Ya saben: nada volverá a ser como era. Aquellas finales, aquella radio, aquello tan local, tan nuestro, tan pequeño, tan manejable, tan sabroso. Probablemente, sólo una parte de lo que recordamos delicioso lo fuera tanto. Los egos, las peloteras, los intereses, las mezquindades están en los archivos desde muchas décadas para el que quiera buscar. Otros fenómenos alrededor, muchos, son nuevos, es indiscutible. Quizás sólo haya un cambio de proporciones pero la esencia sea la misma en algunos casos. El pretérito chungo, ni de pasada lo conjugamos. Por supervivencia, tendemos a reducir los recuerdos tristes a su mínima extensión. De lo contrario, caeríamos aún más en la obsesión y la tristeza. Ensanchamos la belleza de lo que era hermoso. Es cierto que se ha perdido inocencia y sencillez, claro. Muéstrenme a una persona, una obra humana, de la más simple a la más compleja que no pase por ese proceso, que no evolucione de lo artesanal, lo casual y lo lúdico, lo espontáneo, casi lo involuntario, de lo desenfadado, a lo complejo, a lo interesado, profesional, retorcido, competitivo, mercantil y barroco. Puede que, uno a uno, todo eso nos pase a todos entre la infancia y la vejez. Por qué no habría de pasarle a cualquier cosa que montemos. Sea un circo como el Falla u otro cualquiera.
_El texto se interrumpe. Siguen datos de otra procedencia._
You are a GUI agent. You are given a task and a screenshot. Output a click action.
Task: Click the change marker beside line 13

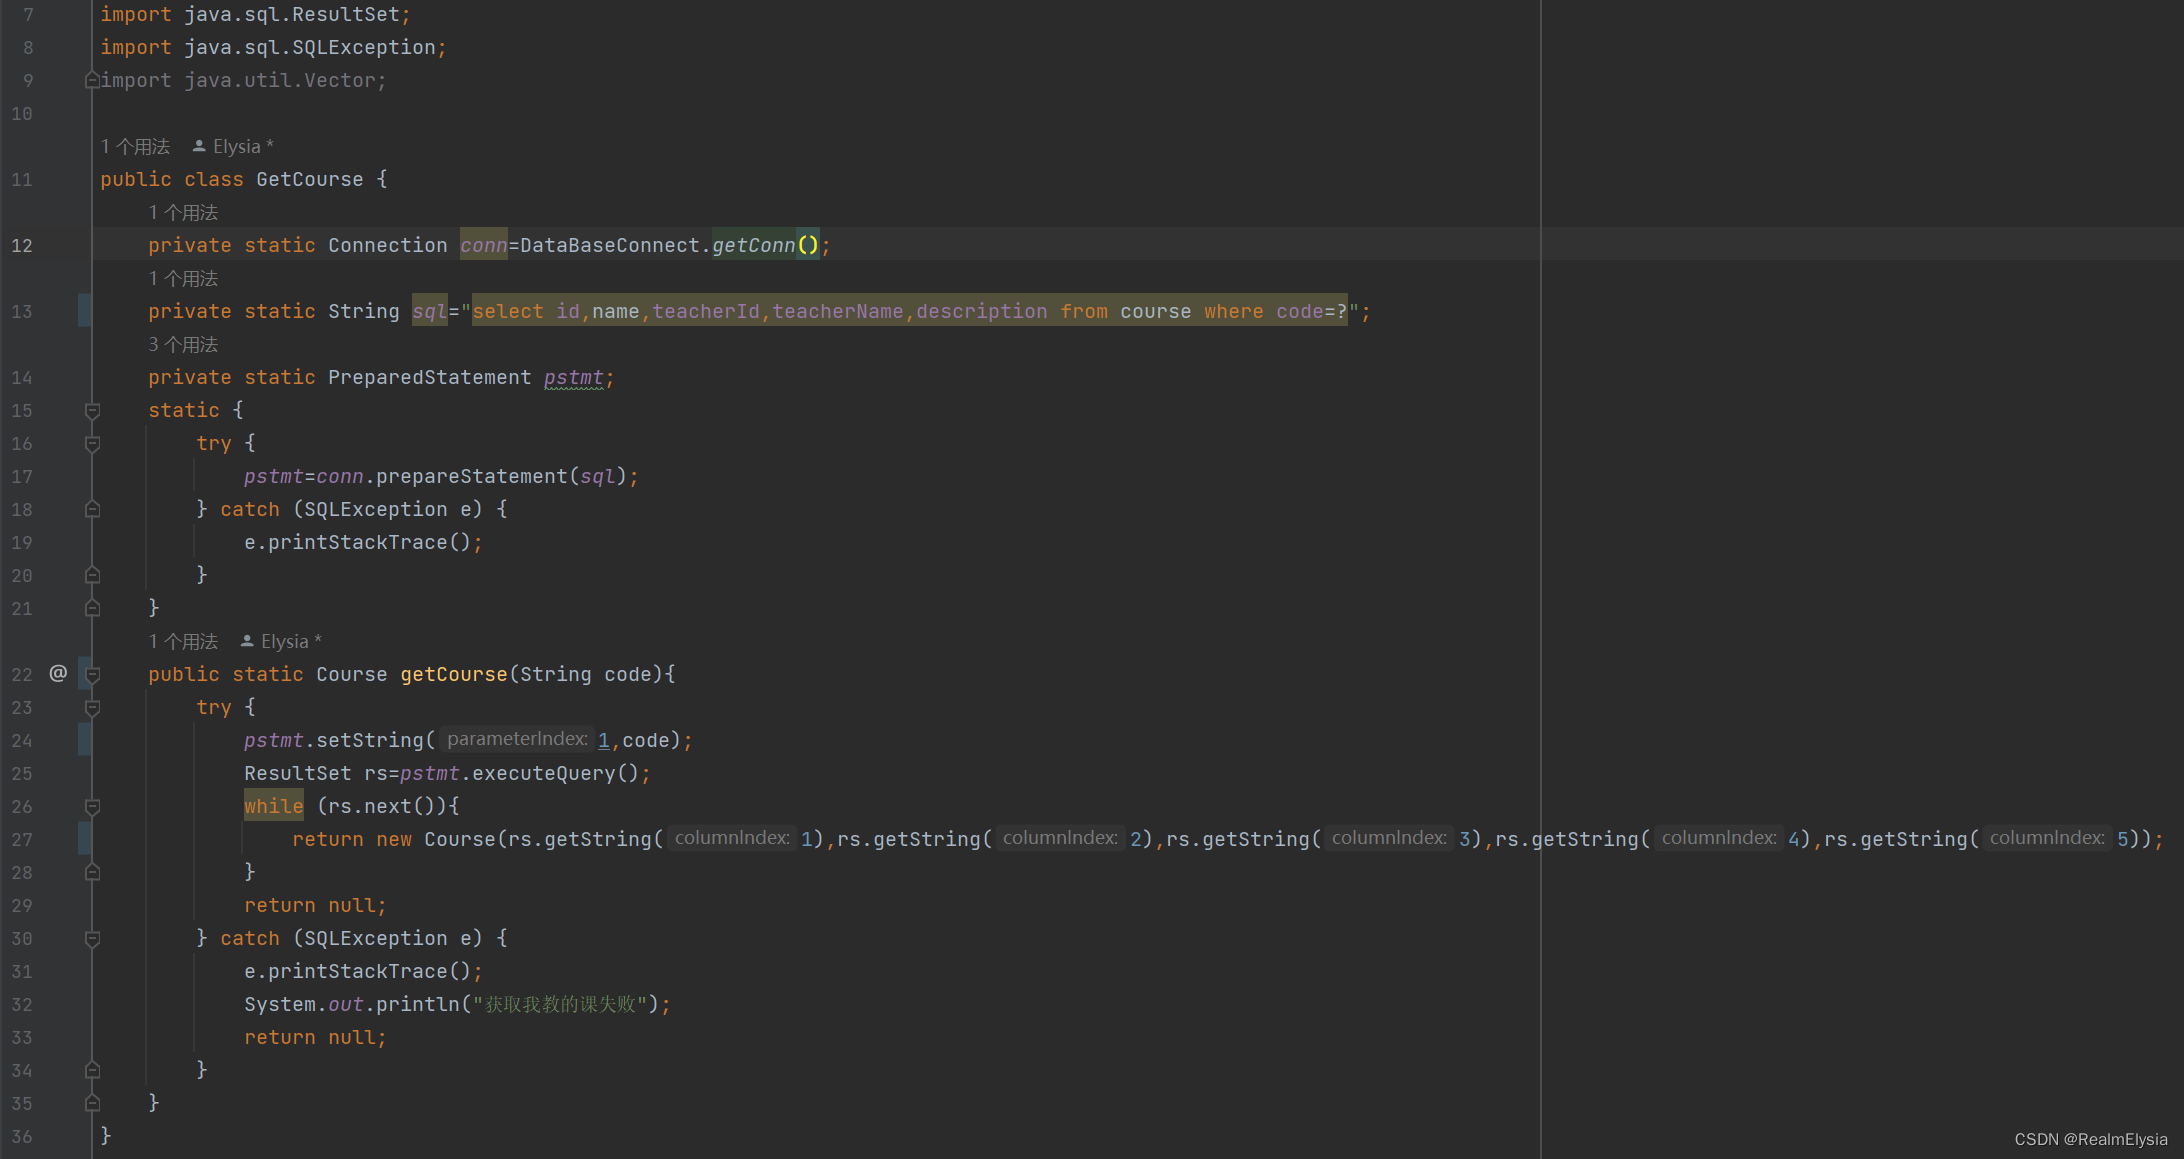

El hecho de que la melancolía sea una tentación universal no debe convertirla en excusa para la parálisis, en justificación para resignarnos a combatir cualquier defecto. Puede que el odio eterno al (ponga usted aquí lo que quiera) moderno y externo sea la forma de identificar perversiones y miserias que pueden y deben corregirse. Hágase, así en el Concurso como en la Tierra, en la calle como en cielo, por los ciclos de los ciclos. Pero recordemos la importancia de los grados (no de los etílicos, que también). La diferencia entre medicina, droga y veneno está en la dosis. Un poco de melancolía puede identificar qué cambiar, cómo, qué recuperar. Un exceso puede llevarte, cualquier mañana, a soñar con conquistar Polonia. O con recuperar una América genocida en nombre de dios oro. O con beatificar a Viriato. O con una Cataluña de felicidad pastoril que domine el Mediterráneo gracias a su raza superior de preclaros sabios. O con una España que evangelice el mundo a coces, que reconquiste mares y montes a mandobles. O a una Gran Bretaña en la que nunca se pone ese sol que jamás ven en Londres. Por terminar con las barbaries a las que lleva la nostalgia podría mencionarse una minúscula, como pedir una prueba de ADN, copia del padrón y árbol genealógico a los que quieren comprar una entrada para un festival de folklore popular en una pequeña ciudad del Sur de Europa, esquina con Norte de África. Jamás le pediríamos eso a ningún ciudadano para un museo, siquiera de Carnaval. El Nostalgiol y la Melancolina, en buches muy grandes, más de diez gramos al día, nos convierten a todos en pequeños cascarrabias napoleónicos, en lapas lepenianas, en coñetas coñazo, en papagayos aburridos, semiviolentos y discriminadores, prestos a desenvainar un pasado que, en parte, nunca fue.
Eso me parece. Eso trato de evitar. Pero, faltaría, que cada una haga y diga lo que le salga del pito. De caña.